§ Your assignment: Give every entry again, exactly as it stands.

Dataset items
==============================

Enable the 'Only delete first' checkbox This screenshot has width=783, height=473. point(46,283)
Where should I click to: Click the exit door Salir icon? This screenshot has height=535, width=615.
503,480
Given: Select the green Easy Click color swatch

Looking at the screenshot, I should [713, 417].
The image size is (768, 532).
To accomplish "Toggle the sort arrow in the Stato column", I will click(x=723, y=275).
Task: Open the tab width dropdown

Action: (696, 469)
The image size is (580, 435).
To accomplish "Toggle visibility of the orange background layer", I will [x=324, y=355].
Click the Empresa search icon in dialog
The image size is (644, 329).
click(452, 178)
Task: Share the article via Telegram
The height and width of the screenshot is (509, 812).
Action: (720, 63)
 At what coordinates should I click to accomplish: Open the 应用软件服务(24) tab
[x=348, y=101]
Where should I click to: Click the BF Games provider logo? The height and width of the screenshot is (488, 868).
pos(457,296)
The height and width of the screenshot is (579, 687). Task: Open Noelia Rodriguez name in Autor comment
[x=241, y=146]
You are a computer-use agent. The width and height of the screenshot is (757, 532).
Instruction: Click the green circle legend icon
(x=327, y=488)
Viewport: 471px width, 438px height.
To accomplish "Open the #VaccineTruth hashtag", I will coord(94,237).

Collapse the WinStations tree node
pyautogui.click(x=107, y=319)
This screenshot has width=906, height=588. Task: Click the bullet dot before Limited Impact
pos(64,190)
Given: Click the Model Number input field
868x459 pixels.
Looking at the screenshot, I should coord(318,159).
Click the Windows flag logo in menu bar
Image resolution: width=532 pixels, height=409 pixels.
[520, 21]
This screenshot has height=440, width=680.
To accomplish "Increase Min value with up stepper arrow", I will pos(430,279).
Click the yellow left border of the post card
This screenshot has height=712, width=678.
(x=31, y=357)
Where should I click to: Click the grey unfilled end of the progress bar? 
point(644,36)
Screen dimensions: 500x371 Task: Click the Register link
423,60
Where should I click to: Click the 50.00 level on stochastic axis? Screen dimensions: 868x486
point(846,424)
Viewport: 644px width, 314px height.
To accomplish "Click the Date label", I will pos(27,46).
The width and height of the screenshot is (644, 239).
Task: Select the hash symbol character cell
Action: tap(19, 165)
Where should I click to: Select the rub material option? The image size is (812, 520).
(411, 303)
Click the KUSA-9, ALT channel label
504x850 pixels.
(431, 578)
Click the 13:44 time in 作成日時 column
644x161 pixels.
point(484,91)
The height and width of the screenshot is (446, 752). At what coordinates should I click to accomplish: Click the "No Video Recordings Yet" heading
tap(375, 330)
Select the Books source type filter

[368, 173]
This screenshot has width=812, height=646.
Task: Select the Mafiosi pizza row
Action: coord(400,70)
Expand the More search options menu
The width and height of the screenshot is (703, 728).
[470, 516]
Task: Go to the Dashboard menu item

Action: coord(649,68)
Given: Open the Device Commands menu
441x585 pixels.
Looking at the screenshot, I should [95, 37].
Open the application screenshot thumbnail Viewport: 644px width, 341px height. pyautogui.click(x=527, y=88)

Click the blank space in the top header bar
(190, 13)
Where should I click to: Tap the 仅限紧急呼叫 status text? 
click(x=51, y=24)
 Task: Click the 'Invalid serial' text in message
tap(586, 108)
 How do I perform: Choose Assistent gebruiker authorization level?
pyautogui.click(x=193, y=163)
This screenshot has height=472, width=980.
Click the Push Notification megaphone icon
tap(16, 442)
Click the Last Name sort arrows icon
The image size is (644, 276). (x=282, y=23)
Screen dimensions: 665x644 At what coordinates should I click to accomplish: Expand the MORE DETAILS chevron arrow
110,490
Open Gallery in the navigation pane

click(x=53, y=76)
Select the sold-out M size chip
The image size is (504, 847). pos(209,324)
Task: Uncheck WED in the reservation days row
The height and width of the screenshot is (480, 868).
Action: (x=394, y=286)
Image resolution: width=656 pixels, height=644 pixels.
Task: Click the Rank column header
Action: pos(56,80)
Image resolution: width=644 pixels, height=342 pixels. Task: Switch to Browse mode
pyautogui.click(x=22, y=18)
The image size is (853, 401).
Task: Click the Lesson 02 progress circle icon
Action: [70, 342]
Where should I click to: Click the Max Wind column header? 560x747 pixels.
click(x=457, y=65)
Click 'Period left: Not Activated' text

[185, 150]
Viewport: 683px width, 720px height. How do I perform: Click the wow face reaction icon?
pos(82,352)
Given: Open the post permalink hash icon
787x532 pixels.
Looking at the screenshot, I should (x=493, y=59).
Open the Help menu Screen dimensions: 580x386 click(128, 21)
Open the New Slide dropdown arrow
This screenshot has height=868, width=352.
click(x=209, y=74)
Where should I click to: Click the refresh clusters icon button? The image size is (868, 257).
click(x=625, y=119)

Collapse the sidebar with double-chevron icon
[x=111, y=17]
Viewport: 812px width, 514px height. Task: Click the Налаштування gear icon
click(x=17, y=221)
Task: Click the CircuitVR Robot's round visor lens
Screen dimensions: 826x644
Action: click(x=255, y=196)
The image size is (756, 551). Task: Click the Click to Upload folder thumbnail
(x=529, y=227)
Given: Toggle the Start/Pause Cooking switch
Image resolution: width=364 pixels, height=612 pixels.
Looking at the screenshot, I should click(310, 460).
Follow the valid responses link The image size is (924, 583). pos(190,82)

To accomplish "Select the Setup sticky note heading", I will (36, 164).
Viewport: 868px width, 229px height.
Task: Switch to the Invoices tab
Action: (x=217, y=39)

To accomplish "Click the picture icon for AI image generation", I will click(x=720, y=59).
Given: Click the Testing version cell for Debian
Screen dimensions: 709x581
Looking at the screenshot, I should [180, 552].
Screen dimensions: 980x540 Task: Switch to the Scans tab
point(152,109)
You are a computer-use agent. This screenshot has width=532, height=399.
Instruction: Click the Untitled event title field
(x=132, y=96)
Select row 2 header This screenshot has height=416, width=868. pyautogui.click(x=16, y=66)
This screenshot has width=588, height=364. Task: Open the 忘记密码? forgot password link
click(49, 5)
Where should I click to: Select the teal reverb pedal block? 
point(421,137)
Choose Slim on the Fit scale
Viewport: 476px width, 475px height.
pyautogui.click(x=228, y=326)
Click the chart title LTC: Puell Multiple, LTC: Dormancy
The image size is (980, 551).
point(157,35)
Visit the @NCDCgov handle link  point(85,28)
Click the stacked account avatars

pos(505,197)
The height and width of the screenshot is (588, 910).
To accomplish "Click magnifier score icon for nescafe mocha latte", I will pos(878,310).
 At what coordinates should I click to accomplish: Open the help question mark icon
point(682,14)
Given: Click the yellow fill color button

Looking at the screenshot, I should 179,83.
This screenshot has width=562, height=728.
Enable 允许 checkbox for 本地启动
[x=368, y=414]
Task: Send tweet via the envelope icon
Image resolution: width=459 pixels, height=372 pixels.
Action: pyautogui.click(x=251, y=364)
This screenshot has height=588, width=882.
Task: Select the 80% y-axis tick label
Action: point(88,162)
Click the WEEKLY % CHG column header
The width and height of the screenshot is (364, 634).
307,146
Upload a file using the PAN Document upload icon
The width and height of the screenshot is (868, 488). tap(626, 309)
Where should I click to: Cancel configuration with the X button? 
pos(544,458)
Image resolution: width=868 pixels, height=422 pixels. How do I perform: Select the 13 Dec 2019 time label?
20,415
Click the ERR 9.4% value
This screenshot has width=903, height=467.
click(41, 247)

==============================

§ Result of the task:
Enable the 'Only delete first' checkbox This screenshot has width=783, height=473. point(46,283)
Where should I click to: Click the exit door Salir icon? This screenshot has height=535, width=615.
503,480
Given: Select the green Easy Click color swatch

Looking at the screenshot, I should [713, 417].
The image size is (768, 532).
To accomplish "Toggle the sort arrow in the Stato column", I will click(x=723, y=275).
Task: Open the tab width dropdown

Action: (696, 469)
The image size is (580, 435).
To accomplish "Toggle visibility of the orange background layer", I will [x=324, y=355].
Click the Empresa search icon in dialog
The image size is (644, 329).
click(452, 178)
Task: Share the article via Telegram
The height and width of the screenshot is (509, 812).
Action: (720, 63)
 At what coordinates should I click to accomplish: Open the 应用软件服务(24) tab
[x=348, y=101]
Where should I click to: Click the BF Games provider logo? The height and width of the screenshot is (488, 868).
pos(457,296)
The height and width of the screenshot is (579, 687). Task: Open Noelia Rodriguez name in Autor comment
[x=241, y=146]
You are a computer-use agent. The width and height of the screenshot is (757, 532).
Instruction: Click the green circle legend icon
(x=327, y=488)
Viewport: 471px width, 438px height.
To accomplish "Open the #VaccineTruth hashtag", I will coord(94,237).

Collapse the WinStations tree node
pyautogui.click(x=107, y=319)
This screenshot has width=906, height=588. Task: Click the bullet dot before Limited Impact
pos(64,190)
Given: Click the Model Number input field
868x459 pixels.
Looking at the screenshot, I should coord(318,159).
Click the Windows flag logo in menu bar
Image resolution: width=532 pixels, height=409 pixels.
[520, 21]
This screenshot has height=440, width=680.
To accomplish "Increase Min value with up stepper arrow", I will pos(430,279).
Click the yellow left border of the post card
This screenshot has height=712, width=678.
(x=31, y=357)
Where should I click to: Click the grey unfilled end of the progress bar? 
point(644,36)
Screen dimensions: 500x371 Task: Click the Register link
423,60
Where should I click to: Click the 50.00 level on stochastic axis? Screen dimensions: 868x486
point(846,424)
Viewport: 644px width, 314px height.
To accomplish "Click the Date label", I will pos(27,46).
The width and height of the screenshot is (644, 239).
Task: Select the hash symbol character cell
Action: tap(19, 165)
Where should I click to: Select the rub material option? The image size is (812, 520).
(411, 303)
Click the KUSA-9, ALT channel label
504x850 pixels.
(431, 578)
Click the 13:44 time in 作成日時 column
644x161 pixels.
point(484,91)
The height and width of the screenshot is (446, 752). At what coordinates should I click to accomplish: Click the "No Video Recordings Yet" heading
tap(375, 330)
Select the Books source type filter

[368, 173]
This screenshot has width=812, height=646.
Task: Select the Mafiosi pizza row
Action: coord(400,70)
Expand the More search options menu
The width and height of the screenshot is (703, 728).
[470, 516]
Task: Go to the Dashboard menu item

Action: coord(649,68)
Given: Open the Device Commands menu
441x585 pixels.
Looking at the screenshot, I should [95, 37].
Open the application screenshot thumbnail Viewport: 644px width, 341px height. pyautogui.click(x=527, y=88)

Click the blank space in the top header bar
(190, 13)
Where should I click to: Tap the 仅限紧急呼叫 status text? 
click(x=51, y=24)
 Task: Click the 'Invalid serial' text in message
tap(586, 108)
 How do I perform: Choose Assistent gebruiker authorization level?
pyautogui.click(x=193, y=163)
This screenshot has height=472, width=980.
Click the Push Notification megaphone icon
tap(16, 442)
Click the Last Name sort arrows icon
The image size is (644, 276). (x=282, y=23)
Screen dimensions: 665x644 At what coordinates should I click to accomplish: Expand the MORE DETAILS chevron arrow
110,490
Open Gallery in the navigation pane

click(x=53, y=76)
Select the sold-out M size chip
The image size is (504, 847). pos(209,324)
Task: Uncheck WED in the reservation days row
The height and width of the screenshot is (480, 868).
Action: (x=394, y=286)
Image resolution: width=656 pixels, height=644 pixels.
Task: Click the Rank column header
Action: pos(56,80)
Image resolution: width=644 pixels, height=342 pixels. Task: Switch to Browse mode
pyautogui.click(x=22, y=18)
The image size is (853, 401).
Task: Click the Lesson 02 progress circle icon
Action: [70, 342]
Where should I click to: Click the Max Wind column header? 560x747 pixels.
click(x=457, y=65)
Click 'Period left: Not Activated' text

[185, 150]
Viewport: 683px width, 720px height. How do I perform: Click the wow face reaction icon?
pos(82,352)
Given: Open the post permalink hash icon
787x532 pixels.
Looking at the screenshot, I should (x=493, y=59).
Open the Help menu Screen dimensions: 580x386 click(128, 21)
Open the New Slide dropdown arrow
This screenshot has height=868, width=352.
click(x=209, y=74)
Where should I click to: Click the refresh clusters icon button? The image size is (868, 257).
click(x=625, y=119)

Collapse the sidebar with double-chevron icon
[x=111, y=17]
Viewport: 812px width, 514px height. Task: Click the Налаштування gear icon
click(x=17, y=221)
Task: Click the CircuitVR Robot's round visor lens
Screen dimensions: 826x644
Action: click(x=255, y=196)
The image size is (756, 551). Task: Click the Click to Upload folder thumbnail
(x=529, y=227)
Given: Toggle the Start/Pause Cooking switch
Image resolution: width=364 pixels, height=612 pixels.
Looking at the screenshot, I should click(310, 460).
Follow the valid responses link The image size is (924, 583). pos(190,82)

To accomplish "Select the Setup sticky note heading", I will (36, 164).
Viewport: 868px width, 229px height.
Task: Switch to the Invoices tab
Action: (x=217, y=39)

To accomplish "Click the picture icon for AI image generation", I will click(x=720, y=59).
Given: Click the Testing version cell for Debian
Screen dimensions: 709x581
Looking at the screenshot, I should [180, 552].
Screen dimensions: 980x540 Task: Switch to the Scans tab
point(152,109)
You are a computer-use agent. This screenshot has width=532, height=399.
Instruction: Click the Untitled event title field
(x=132, y=96)
Select row 2 header This screenshot has height=416, width=868. pyautogui.click(x=16, y=66)
This screenshot has width=588, height=364. Task: Open the 忘记密码? forgot password link
click(49, 5)
Where should I click to: Select the teal reverb pedal block? 
point(421,137)
Choose Slim on the Fit scale
Viewport: 476px width, 475px height.
pyautogui.click(x=228, y=326)
Click the chart title LTC: Puell Multiple, LTC: Dormancy
The image size is (980, 551).
point(157,35)
Visit the @NCDCgov handle link  point(85,28)
Click the stacked account avatars

pos(505,197)
The height and width of the screenshot is (588, 910).
To accomplish "Click magnifier score icon for nescafe mocha latte", I will pos(878,310).
 At what coordinates should I click to accomplish: Open the help question mark icon
point(682,14)
Given: Click the yellow fill color button

Looking at the screenshot, I should 179,83.
This screenshot has width=562, height=728.
Enable 允许 checkbox for 本地启动
[x=368, y=414]
Task: Send tweet via the envelope icon
Image resolution: width=459 pixels, height=372 pixels.
Action: pyautogui.click(x=251, y=364)
This screenshot has height=588, width=882.
Task: Select the 80% y-axis tick label
Action: point(88,162)
Click the WEEKLY % CHG column header
The width and height of the screenshot is (364, 634).
307,146
Upload a file using the PAN Document upload icon
The width and height of the screenshot is (868, 488). tap(626, 309)
Where should I click to: Cancel configuration with the X button? 
pos(544,458)
Image resolution: width=868 pixels, height=422 pixels. How do I perform: Select the 13 Dec 2019 time label?
20,415
Click the ERR 9.4% value
This screenshot has width=903, height=467.
click(41, 247)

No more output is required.